Andy Warhol fue uno de los primeros artistas en comprender el potencial simbólico de Marilyn. El artista utilizó por primera vez su imagen el mismo año de su muerte, en 1962. Una de las fotografías promocionales de la actriz en Niagara (1953), con los ojos entrecerrados y los labios abiertos, apareció desde entonces en numerosas serigrafías, como Gold Marilyn, Marilyn Diptych o One Hundred and Fifty Multicolored Marilyns.
Esas repeticiones de su rostro en colores brillantes acabaron convirtiéndose en una de las imágenes más reconocibles del arte pop. Sobre ese trabajo basado en la repetición, Warhol decía: «Cuanto más miras exactamente lo mismo, más se desvanece el significado y más vacío te sientes».

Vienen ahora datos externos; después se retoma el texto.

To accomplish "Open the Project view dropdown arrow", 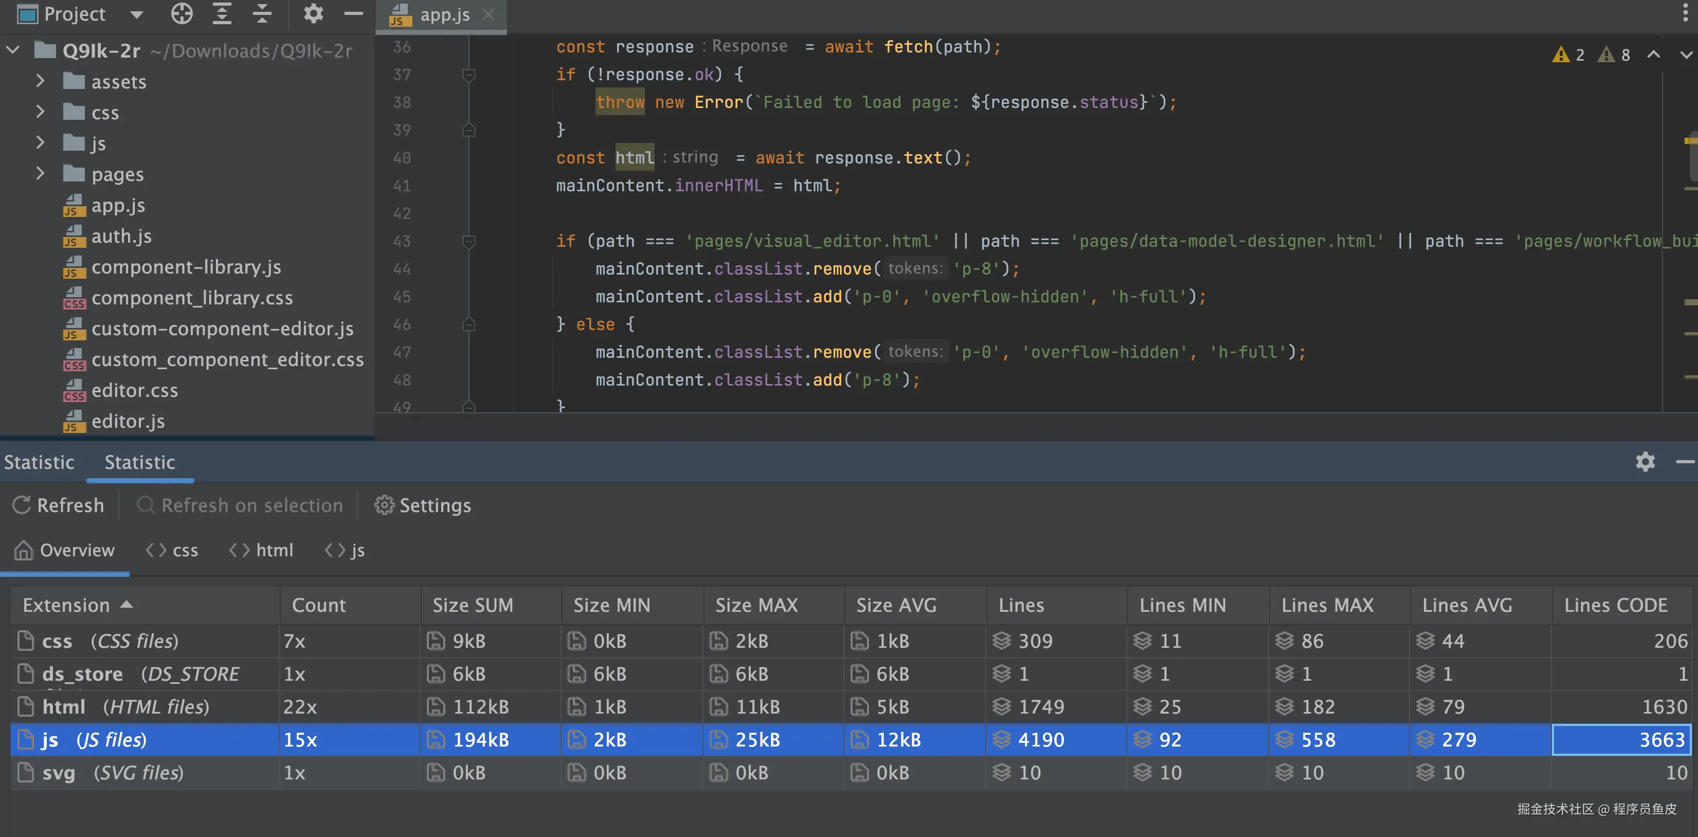I will point(136,14).
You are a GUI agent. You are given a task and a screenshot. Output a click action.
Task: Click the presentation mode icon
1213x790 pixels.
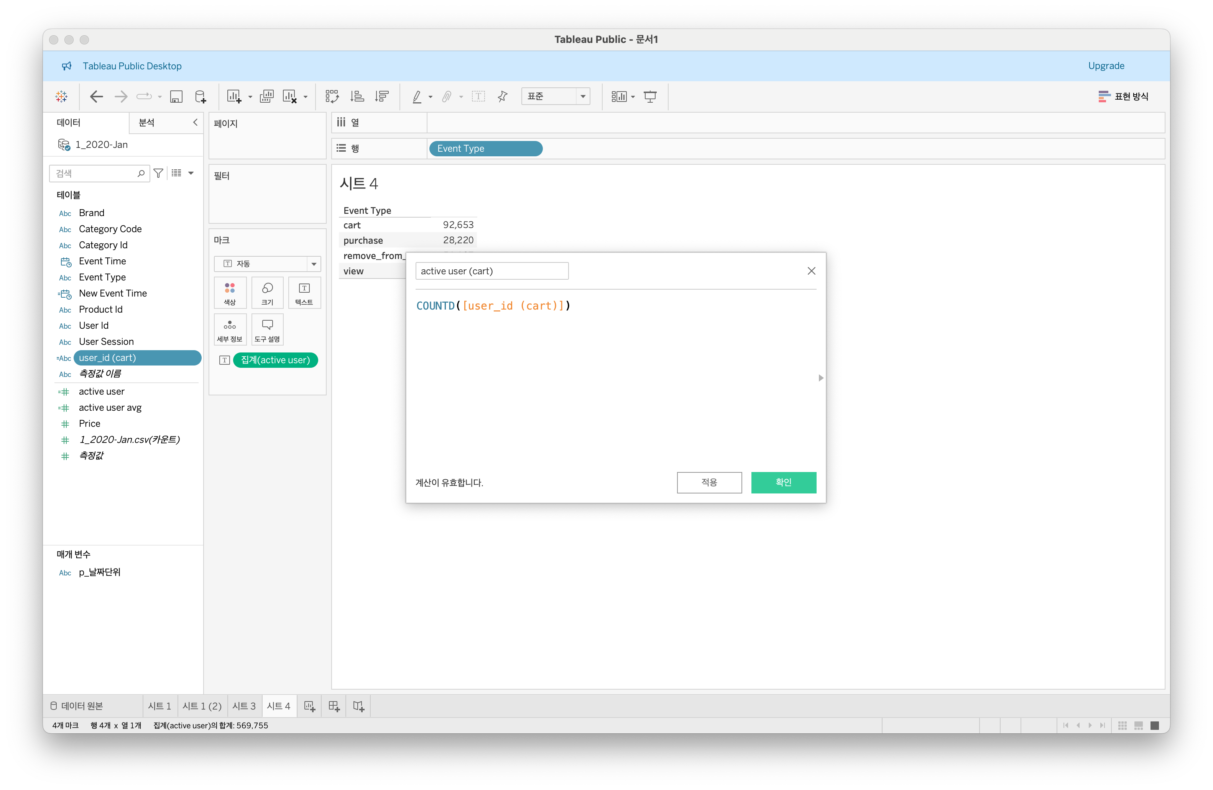click(650, 96)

Warhol fue el primero, pero no el último. Artistas como James Rosenquist, Richard Hamilton o Pauline Boty también recurrieron a su figura para sus obras. Con el paso de los años, Marilyn pasó a formar parte del repertorio visual del arte contemporáneo, al nivel de otras imágenes icónicas del siglo XX.
Incluso, una exposición en la National Portrait Gallery de Londres, que se inaugura esta semana, reúne parte de estos cuadros, acompañados de numerosas fotografías con motivo del centenario del nacimiento de la actriz.